• [Exercise aim]
Reproduce each record exactly, but exclude every picture.

• [Input data]

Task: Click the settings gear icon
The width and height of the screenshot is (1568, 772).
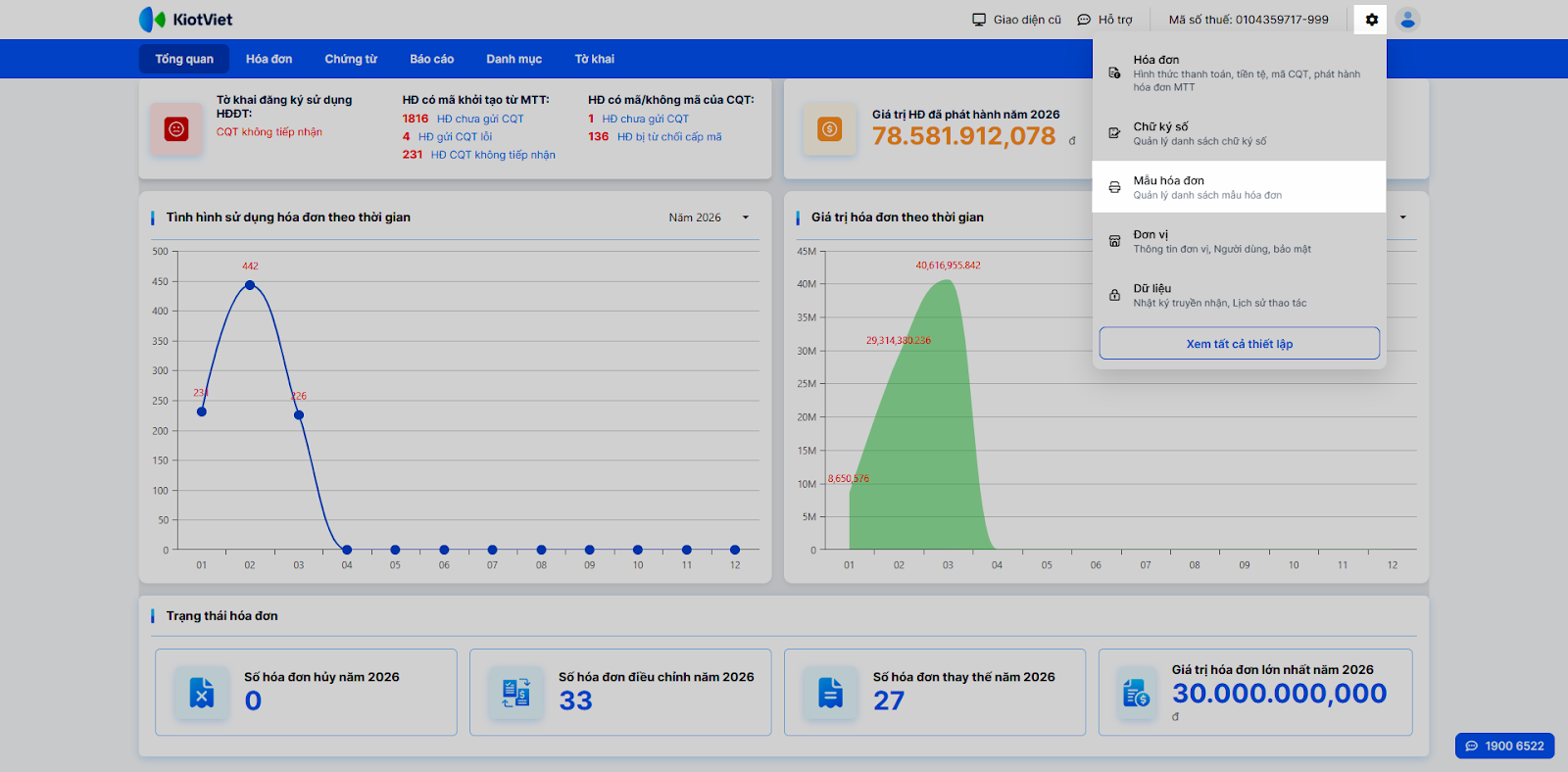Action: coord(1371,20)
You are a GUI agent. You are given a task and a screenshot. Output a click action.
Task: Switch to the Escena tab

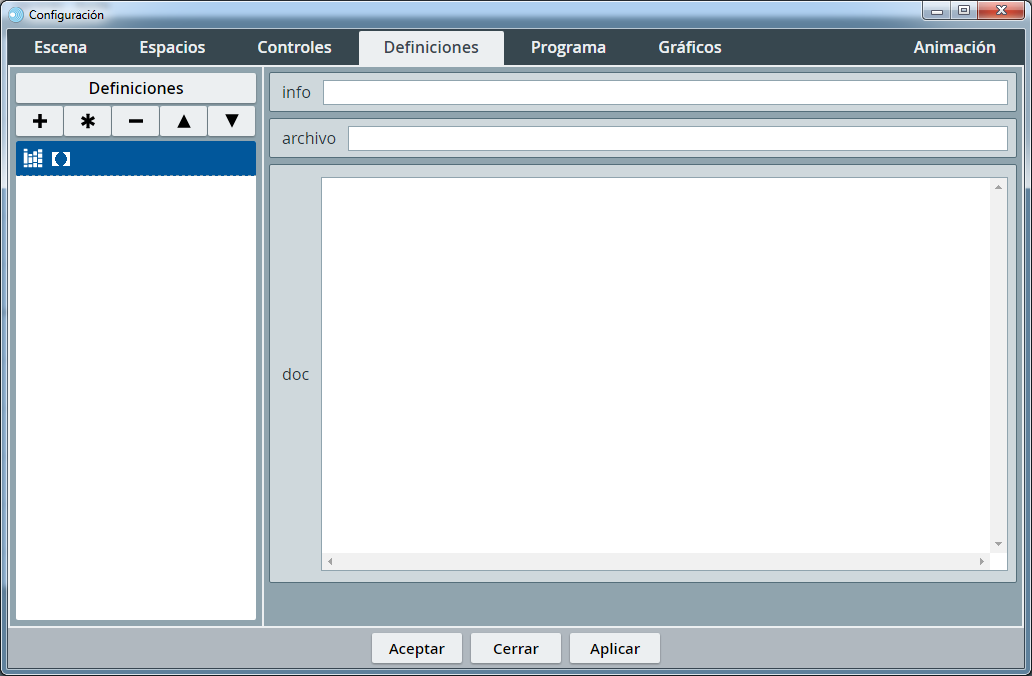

• [Output for this exercise]
Task: Click the settings gear icon
The width and height of the screenshot is (1568, 772).
Action: coord(1371,20)
You are a GUI agent. You are given a task and a screenshot. Output a click action.
Task: Switch to the Escena tab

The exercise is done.